Requirement
Examine the data below and state how many lines contain "agent", offering no other words.

Data extracted from a collection:
------------------------

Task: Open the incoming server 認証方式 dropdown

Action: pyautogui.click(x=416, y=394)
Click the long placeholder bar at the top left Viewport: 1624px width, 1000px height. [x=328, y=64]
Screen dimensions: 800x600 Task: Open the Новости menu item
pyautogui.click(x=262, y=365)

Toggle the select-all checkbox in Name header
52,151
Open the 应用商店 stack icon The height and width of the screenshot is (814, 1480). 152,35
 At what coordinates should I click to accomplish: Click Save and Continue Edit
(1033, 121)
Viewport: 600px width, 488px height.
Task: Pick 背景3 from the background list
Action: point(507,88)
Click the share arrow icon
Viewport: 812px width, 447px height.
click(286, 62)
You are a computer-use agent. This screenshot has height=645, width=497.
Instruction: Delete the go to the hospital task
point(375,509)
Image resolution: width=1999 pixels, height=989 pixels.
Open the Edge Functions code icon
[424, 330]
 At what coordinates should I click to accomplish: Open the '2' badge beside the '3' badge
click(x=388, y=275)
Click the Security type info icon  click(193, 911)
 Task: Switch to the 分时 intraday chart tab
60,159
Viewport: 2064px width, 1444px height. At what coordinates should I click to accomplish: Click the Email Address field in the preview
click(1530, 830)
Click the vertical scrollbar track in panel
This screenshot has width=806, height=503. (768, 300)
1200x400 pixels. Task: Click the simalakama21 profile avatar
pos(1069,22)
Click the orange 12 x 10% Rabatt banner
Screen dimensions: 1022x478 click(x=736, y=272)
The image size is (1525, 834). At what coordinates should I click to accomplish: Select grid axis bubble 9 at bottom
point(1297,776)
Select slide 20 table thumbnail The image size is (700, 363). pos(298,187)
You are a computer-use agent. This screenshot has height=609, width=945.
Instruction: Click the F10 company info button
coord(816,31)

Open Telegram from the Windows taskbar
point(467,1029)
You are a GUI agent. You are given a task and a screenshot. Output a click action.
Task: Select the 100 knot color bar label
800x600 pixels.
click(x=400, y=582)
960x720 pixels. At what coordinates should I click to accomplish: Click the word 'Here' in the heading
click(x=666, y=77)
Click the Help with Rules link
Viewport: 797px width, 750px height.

------------------------

Exercise response
3